Epílogo

Cae la noche y en la casa solo resuenan los sonidos que te recuerdan.

La llegada del otoño acelera el ocaso y, con él, son las sombras las que invaden los rincones que antes llenábamos juntos.

Sombras que, en la oscuridad, susurran historias de otro tiempo, jugando a engañar a la mente y al corazón.

Largo es el camino del olvido. Larga la senda donde ya nadie espera.

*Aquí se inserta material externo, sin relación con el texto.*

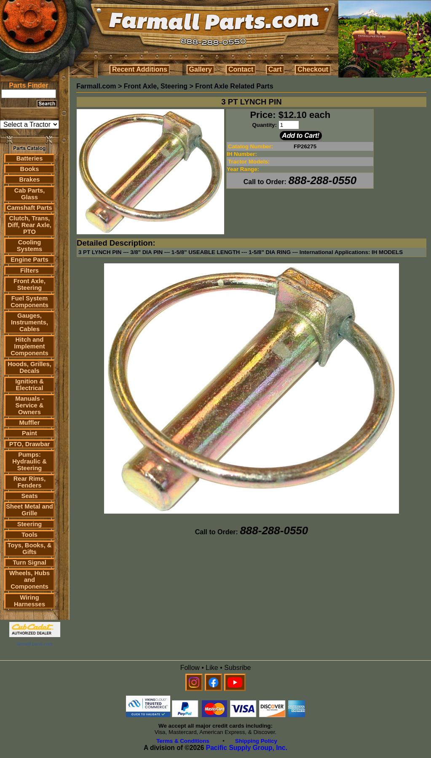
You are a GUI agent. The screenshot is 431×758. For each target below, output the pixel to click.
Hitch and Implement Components (29, 346)
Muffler (29, 422)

Lejos quedan ya los ecos de nuestras risas, aquellas con las que nos creímos dueños de este mundo. Y en las páginas mojadas de nuestro diario, solo se leen palabras con sabor a sueños rotos.

Hoy solo me queda saltar al vacío oscuro de la incertidumbre de lo que está por venir. Y mientras caigo por el abismo, aferrarme fuerte a cada instante en el que fuimos, los dos, eternos por un rato.

Miro a través de esa ventana que un día iluminó nuestras esperanzas y recuerdo cuando el sol nos descubrió planeando futuros a escondidas. Recuerdo entonces perderme en tu mirada, en el azul sin fin de tus ojos, recuerdo perderme dando pasos en cada uno de tus lunares. Y en esa oscuridad tuya, me lancé a llenar de luz todos tus espacios.

Recuerdo, recuerdo, recuerdo…

En el mar infinito de las historias contadas, esos recuerdos yacen ya para siempre.

Mientras nado entre ellos, el sol termina por dar su último adios a esta historia que un día creí inmortal. Y la luna de este otoño que empieza, ya ha comenzado a cambiar de orden las estrellas.

Esas estrellas que te contaban cuentos que acababan siempre con un te quiero.

Esas mismas, esta noche, dibujan un hasta siempre en el cielo.

Sonrisas

Eran tantas.

Todas diferentes.

Todas con esencia propia. Encerrando deseos, susurrando destinos.

Llevaba guardadas en la mochila las miles de sonrisas que la vida le había ofrecido en su lento caminar. Sonrisas que sabían a instantes para el recuerdo, gloriosos, eternos. Sonrisas tímidas, que apenas habían permanecido en el rostro unos segundos. Sonrisas bañadas en las lágrimas que maridan las cosas por las que la vida merece ser vivida.

Ante el abismo de la incertidumbre, donde la densa oscuridad alberga los miedos más profundos, los sueños se nutren de esas sonrisas recordadas, de esos momentos que nos proyectan futuros por vivir, y permanecen en pie a pesar de todo.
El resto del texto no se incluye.